▶ Фрагмент для чтения:
╭──

Сплошь и рядом приходится сталкиваться с текстами, где постмодернистская футуристика оценивается либо бескомпромиссно негативно, либо апологетически, так что ощущается явный дефицит неангажированной рефлексии. Это, впрочем, происходит еще и потому, что социальный Постмодерн — несложившаяся, проектируемая среда, и полноценные, устойчивые, тем более общепризнанные представления о ней также не сложились. Мы листаем страницы, читаем сценарий, но еще не видим пьесы — слыша вполуха какую-то увертюру, да и ту прерываемую возгласами собравшейся публики и техническими накладками устроителей действа. Слишком дискурсивно это поле, к тому же усеянное особыми минами и огражденное своеобразными интеллектуальными “растяжками”.
По сути, мы живем в состоянии затянувшегося перехода, пребывая еще не в постмодернистском театре, но уже и не в колонном зале Модернити. То есть, как Мэри Поппинс, ощутив дуновение “восточного ветра”, переходим из одного ожидания в другое, хотя диапазон вероятных состояний у России, пожалуй, даже шире обозначенной выше дилеммы. Да и суть сводится не только к тому, что трансформируются такие категории как политика, экономика, культура: если проследить генезис феномена, то мутации подвергаются главным образом и в первую очередь наши “нравственные и волевые энергии”, наши мысли и чувства. А затем, соответственно, меняется и практика, и все, что с нею связано. Осмыслить новизну как целостное, к тому же определенным образом структурированное пространство, конечно, достаточно сложная задача уже сама по себе.

╰──

▶ Исходные данные:
╭──

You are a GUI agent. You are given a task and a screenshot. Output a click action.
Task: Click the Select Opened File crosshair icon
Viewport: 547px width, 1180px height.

╰──

▶ Описание задания: Продолжите приведенный выше фрагмент о социальном Постмодерне сразу после его последнего предложения.

▶ Результат выполнения:
Что все-таки хотелось бы отметить? Речь идет не только о саморазвитии особого социокультурного текста, признающего равноправие любых позиций (хотя при более чем подозрительном и даже тоталитарно ориентированном отношении к провозглашению единой истины). Интереснее другое: последствия снятия авторитаризма, как правило, воспринимаются лишь как расчленение бытия, при котором ситуация распадается на множество частных мнений. Порою как легитимация порока. Как свобода произвольного действия и его оценки. Все это подобно открытию и освоению нового континента, правда, не географического, а скорее психологического и исторического.
Но за кадром остается по крайней мере одна, также легитимная в данной логике стратегия: кто и что препятствует в качестве репрезентативной, последовательно утверждаемой точки зрения — если все они имеют право на существование — выстраивать в этом многоголосье, скажем, христианскую позицию? Заново прочесть и удержать начала двухтысячелетней цивилизации? Проблема, однако, есть, — она в затруднении доступа к ориентирам, в том числе за счет неожиданного их умножения (новые переводы, недоступные ранее тексты и документы, герменевтические толкования, теологумены). И все же за нынешним горизонтом истории обретается не тотально постхристианский универсум, а, пожалуй, своеобразный исторический зигзаг: нечто подобное возврату ко временам Миланского эдикта, в пространство живой и яростной конкуренции позиций и мировоззрений. Вот что часто оказывается за рамкой и фокусом восприятия: в парковой культуре схоластического толка прорастает цветущая, тернистая и огненная сложность бытия.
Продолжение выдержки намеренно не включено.